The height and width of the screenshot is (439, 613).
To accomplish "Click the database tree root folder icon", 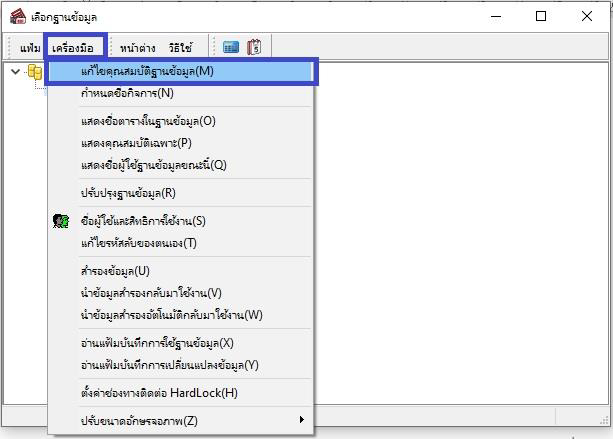I will click(x=34, y=73).
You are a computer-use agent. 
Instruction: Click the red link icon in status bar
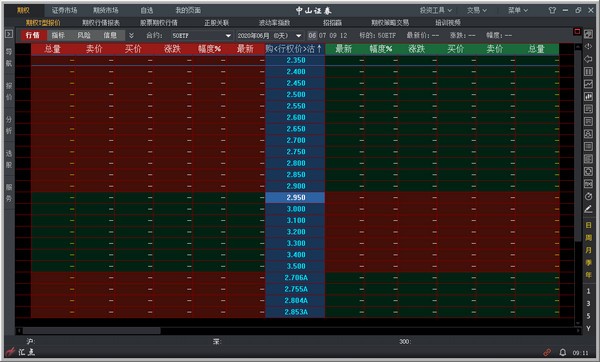(x=547, y=352)
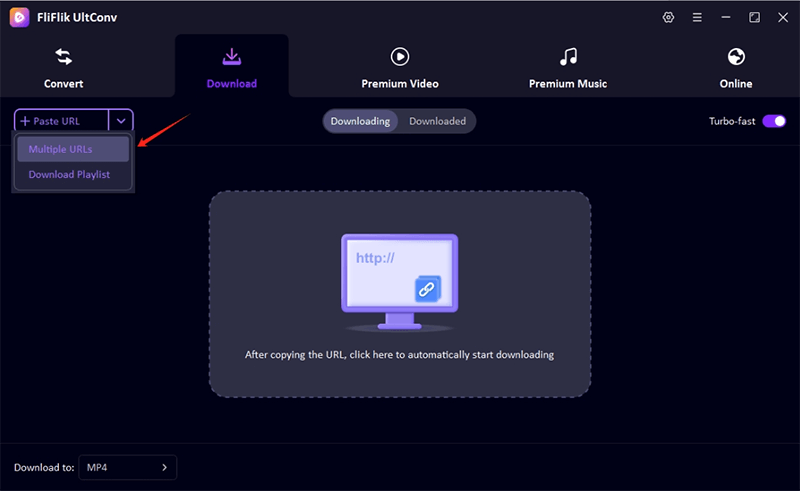Click the dashed URL drop area text
The width and height of the screenshot is (800, 491).
tap(399, 354)
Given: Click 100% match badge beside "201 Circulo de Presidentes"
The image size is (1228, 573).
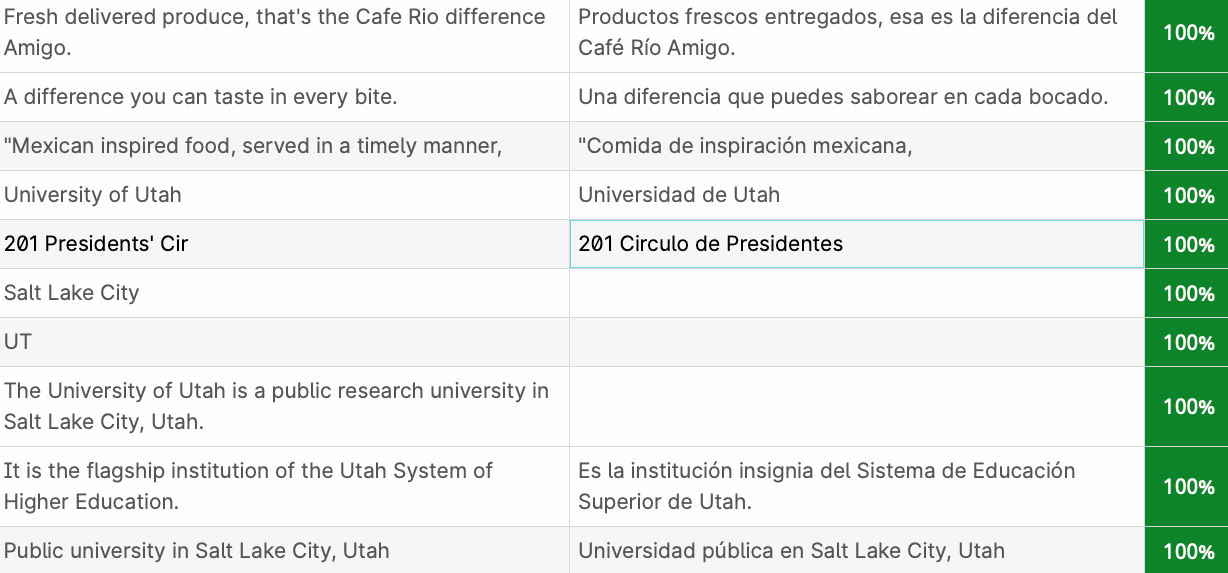Looking at the screenshot, I should coord(1188,244).
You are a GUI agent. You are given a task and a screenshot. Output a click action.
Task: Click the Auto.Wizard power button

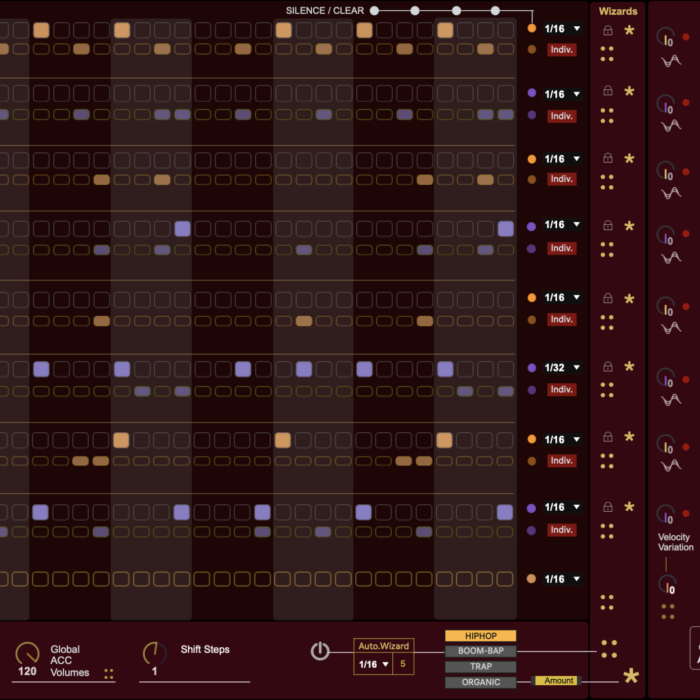[x=319, y=651]
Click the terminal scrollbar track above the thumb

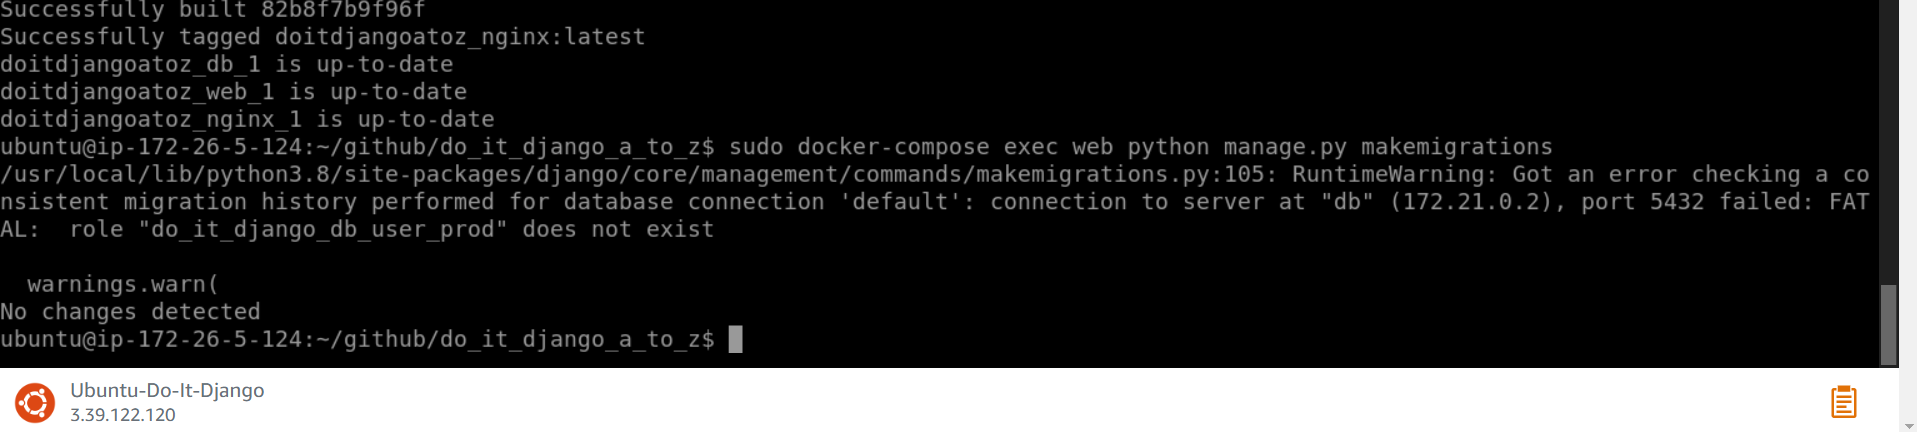coord(1888,140)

════════════════════

INSTRUCTIONS TO FOLLOW:
Produce the number of lines in the data containing the string "agent", with nothing added.

ANSWER TO THIS PROBLEM:
2